‘Give me the code.’

‘They’ll have changed it now probably.’

She waits.

He sighs. ‘It’s Tris’s date of birth.’

‘Oh, my God, that isso lame. I could have got that from his Facebook. How could you ever think he was a financial genius? I bet the password on his files is password 123.’

Connor looks up at her, blinking. ‘Are you . . . ’

‘Don’t worry, I’m going, I’m going,’ says Essie. She looks at him, his expensive haircut, his expensive watch. Everything she ever wanted, standing in tears like a little boy who has been caught with his fingers in the honey jar.

‘I didn’t know,’ says Connor. ‘You have to believe me.’

She doesn’t know if it makes it more pathetic if he did know or if he didn’t.

The downstairs doorbell rings suddenly. Essie has a sudden premonition that it is the police.

‘I’m going.’

Her voice echoes off the beautiful tiled hallway, the great echoing ceilings with their moulded roses, the expensive bookshelves, the beautiful paintings; the expensive glorious building, all of it, built on the wreckage of people’s dreams; on other people’s money, earned on the windswept platforms of the North Sea; earned with sweat and graft.

Connor stiffens suddenly, as if annoyed she dares leave.

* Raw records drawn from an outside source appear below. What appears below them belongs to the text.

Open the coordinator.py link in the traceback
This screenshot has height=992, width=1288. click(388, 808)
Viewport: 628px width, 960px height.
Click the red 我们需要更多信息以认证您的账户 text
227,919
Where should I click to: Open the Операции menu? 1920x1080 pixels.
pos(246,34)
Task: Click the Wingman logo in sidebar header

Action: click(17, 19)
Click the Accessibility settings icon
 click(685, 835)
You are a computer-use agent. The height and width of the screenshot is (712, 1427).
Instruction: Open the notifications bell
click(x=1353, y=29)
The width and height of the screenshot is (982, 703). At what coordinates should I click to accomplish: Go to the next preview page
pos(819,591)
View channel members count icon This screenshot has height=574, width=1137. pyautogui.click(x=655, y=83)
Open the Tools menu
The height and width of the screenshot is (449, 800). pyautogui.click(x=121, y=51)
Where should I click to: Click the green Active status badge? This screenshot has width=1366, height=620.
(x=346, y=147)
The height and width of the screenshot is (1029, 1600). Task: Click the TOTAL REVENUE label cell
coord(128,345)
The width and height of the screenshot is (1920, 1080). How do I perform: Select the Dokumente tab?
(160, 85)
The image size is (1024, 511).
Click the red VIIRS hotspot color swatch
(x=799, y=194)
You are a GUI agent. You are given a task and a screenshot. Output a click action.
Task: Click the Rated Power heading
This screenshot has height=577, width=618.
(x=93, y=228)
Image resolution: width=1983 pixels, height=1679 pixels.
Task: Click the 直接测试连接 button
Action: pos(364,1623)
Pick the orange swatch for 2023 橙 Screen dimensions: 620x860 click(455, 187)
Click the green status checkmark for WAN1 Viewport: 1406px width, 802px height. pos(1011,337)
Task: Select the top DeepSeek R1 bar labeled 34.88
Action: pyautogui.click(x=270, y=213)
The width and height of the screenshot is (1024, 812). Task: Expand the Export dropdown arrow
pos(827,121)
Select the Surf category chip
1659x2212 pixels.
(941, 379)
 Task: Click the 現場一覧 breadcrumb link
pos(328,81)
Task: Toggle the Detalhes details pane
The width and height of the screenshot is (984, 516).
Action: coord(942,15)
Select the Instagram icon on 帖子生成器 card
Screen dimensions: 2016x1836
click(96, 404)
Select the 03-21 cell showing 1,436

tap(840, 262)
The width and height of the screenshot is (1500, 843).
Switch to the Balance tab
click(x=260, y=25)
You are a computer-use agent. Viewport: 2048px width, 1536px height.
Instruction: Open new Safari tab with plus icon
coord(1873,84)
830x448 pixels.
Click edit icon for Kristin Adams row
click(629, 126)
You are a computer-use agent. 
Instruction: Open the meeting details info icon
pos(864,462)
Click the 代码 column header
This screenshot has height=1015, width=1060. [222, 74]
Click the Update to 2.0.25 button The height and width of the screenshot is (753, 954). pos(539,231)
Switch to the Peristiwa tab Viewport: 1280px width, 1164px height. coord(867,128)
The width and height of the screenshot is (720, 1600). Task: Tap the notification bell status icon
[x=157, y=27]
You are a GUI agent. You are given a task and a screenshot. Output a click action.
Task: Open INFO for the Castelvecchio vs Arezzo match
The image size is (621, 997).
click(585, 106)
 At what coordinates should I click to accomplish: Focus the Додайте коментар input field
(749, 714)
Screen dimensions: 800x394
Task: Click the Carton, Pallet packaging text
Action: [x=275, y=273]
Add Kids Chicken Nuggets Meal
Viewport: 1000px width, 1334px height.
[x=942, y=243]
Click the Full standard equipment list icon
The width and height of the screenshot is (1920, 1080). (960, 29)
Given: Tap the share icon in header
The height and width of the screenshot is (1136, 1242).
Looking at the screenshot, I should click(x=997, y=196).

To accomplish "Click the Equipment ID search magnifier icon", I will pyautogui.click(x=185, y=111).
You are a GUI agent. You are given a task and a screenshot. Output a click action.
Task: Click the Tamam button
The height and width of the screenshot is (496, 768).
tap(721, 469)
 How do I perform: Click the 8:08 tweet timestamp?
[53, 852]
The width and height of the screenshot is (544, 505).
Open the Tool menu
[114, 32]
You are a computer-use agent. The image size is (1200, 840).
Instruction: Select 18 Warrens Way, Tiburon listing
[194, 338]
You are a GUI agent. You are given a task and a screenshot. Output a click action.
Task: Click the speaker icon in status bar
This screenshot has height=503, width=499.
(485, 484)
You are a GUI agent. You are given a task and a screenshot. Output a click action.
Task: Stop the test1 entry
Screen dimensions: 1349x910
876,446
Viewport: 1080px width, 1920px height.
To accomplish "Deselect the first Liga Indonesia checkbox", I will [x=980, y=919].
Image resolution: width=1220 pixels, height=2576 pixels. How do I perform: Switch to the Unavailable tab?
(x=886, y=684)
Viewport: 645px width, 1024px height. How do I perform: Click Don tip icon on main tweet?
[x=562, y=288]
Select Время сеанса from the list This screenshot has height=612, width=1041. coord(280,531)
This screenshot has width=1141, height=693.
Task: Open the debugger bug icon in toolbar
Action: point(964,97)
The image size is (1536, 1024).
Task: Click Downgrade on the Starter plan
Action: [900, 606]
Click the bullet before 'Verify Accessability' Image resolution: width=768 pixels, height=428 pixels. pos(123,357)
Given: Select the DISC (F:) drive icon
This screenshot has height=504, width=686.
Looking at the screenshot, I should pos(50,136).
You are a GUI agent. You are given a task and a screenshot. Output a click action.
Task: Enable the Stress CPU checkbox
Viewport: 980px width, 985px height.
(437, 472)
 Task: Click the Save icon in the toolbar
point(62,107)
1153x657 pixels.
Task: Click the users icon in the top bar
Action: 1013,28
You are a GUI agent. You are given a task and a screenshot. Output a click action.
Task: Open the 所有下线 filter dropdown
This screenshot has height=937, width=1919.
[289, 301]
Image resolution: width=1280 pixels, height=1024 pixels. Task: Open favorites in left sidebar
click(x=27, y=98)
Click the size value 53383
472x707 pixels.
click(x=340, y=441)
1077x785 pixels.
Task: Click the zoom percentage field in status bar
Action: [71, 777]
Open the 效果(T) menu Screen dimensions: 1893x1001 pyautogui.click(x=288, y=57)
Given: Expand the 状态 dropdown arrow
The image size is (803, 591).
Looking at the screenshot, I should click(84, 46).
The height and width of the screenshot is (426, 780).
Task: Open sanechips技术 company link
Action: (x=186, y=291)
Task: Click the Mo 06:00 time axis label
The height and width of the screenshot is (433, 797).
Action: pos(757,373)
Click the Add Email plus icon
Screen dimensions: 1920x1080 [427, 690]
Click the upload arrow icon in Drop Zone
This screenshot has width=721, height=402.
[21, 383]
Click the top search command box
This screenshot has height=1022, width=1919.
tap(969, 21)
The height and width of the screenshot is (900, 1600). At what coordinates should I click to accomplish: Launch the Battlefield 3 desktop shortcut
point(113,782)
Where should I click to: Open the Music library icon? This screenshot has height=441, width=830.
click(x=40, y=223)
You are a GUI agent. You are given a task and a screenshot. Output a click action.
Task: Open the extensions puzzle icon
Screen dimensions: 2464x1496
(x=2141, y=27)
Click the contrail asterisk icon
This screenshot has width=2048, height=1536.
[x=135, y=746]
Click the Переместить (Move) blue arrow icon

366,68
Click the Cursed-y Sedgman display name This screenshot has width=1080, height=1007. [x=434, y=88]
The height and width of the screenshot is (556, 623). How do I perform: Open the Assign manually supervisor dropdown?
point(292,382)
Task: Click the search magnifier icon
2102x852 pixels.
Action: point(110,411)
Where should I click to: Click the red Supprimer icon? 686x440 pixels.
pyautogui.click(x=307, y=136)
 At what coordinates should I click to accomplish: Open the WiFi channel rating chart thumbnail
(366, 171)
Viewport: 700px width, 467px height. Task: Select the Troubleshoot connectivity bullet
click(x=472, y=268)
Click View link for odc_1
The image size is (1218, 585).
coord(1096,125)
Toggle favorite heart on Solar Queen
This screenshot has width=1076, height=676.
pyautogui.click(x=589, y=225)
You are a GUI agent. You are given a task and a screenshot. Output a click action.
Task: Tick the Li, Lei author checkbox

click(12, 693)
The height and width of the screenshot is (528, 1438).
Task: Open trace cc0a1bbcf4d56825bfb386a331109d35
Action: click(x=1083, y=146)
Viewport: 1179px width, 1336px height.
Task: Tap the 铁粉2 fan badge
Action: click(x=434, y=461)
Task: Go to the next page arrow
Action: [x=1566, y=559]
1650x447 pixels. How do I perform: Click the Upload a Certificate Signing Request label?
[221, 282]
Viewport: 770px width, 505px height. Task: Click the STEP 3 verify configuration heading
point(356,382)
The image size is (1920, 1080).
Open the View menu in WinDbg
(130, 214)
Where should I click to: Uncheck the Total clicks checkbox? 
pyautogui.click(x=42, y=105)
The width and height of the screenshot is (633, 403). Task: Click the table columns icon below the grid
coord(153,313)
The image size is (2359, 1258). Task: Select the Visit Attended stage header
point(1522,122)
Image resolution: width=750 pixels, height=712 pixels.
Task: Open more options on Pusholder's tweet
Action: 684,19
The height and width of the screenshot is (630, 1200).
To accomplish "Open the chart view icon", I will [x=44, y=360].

‘You go now,’ he says, ‘and we’re done.’

She just stares at him, jaw dropping that this is even an issue.

‘Well, duh,’ she says.

39

Essie is absolutely terrified to see them but does her best to look insouciant as she passes the two police officers at the front door on her way out.

She heads away from the flat, slower now, out of puff, the adrenaline still pumping, slowly crossing past the beautiful round park, where nannies rock babies still in beautiful, expensive, high Silver Cross prams; up round Ainslie Place, with a quieter, smaller park, where the less well-behaved dogs are taken to be exercised, the green metal circles on their collars proclaiming that they have the right to enter the private parks in the way most humans do not; and up and across the busy Queensferry Road.

The investment firm is low-key, barely noted outside, except now, because it has a couple of photographers and journalists outside it, and a police officer on the door. Essie’s heart beats faster. This is happening. It’s terrifying. This is a big, notorious criminal Ponzi scheme imploding and the world is interested.

What would they do if they caught her? she wonders. She could pretend she was looking for a toilet, got lost, say nothing. She’s white, middle-class, they would probably just tell her to piss off.

Worth it.

*

She sneaks round the back of the street, to the tiny hidden mews behind. Goes to the little door she knows from back in their wild early days. The door to the next-door house, which also leads to his office, in the maze of old Edinburgh terraces, the little corridors, that hot night . . . she sighs, remembering.

She can’t think about that now. She has one shot at this, the very worst thing she has ever done. But the alternative is worse still.

40

Janey goes driving about, desperately searching for her daughter in the town, more worried with every second that passes.

She can see people looking at her, in her familiar red Kia. She is used to being the ear lady, to being liked, stalwart member of the choir and the book group once she’d started picking herself up from the divorce. Part of the town; at the Christmas Fayres, the Easter egg hunts. Now it is unsettling when people look, and wave, or don’t. What are they thinking? Are they thinking, there’s that Janey with the daughter who thought she’s too good . . . you know what she did?

Would Essie be with Dwight? Janey screws up her face. She can’t bear it. She will have to see him at some point. There was nobody at the buildings next door to the house, nobody working. She doesn’t know where Dwight lives, but she could try the End of the World . . . but what would she say? And would she even get to say it before Shelby punches her in the face?

She goes everywhere else, everywhere she can think of. The harbour, the walks, the forest. Looking for Essie, staring at her phone, calling, calling, calling.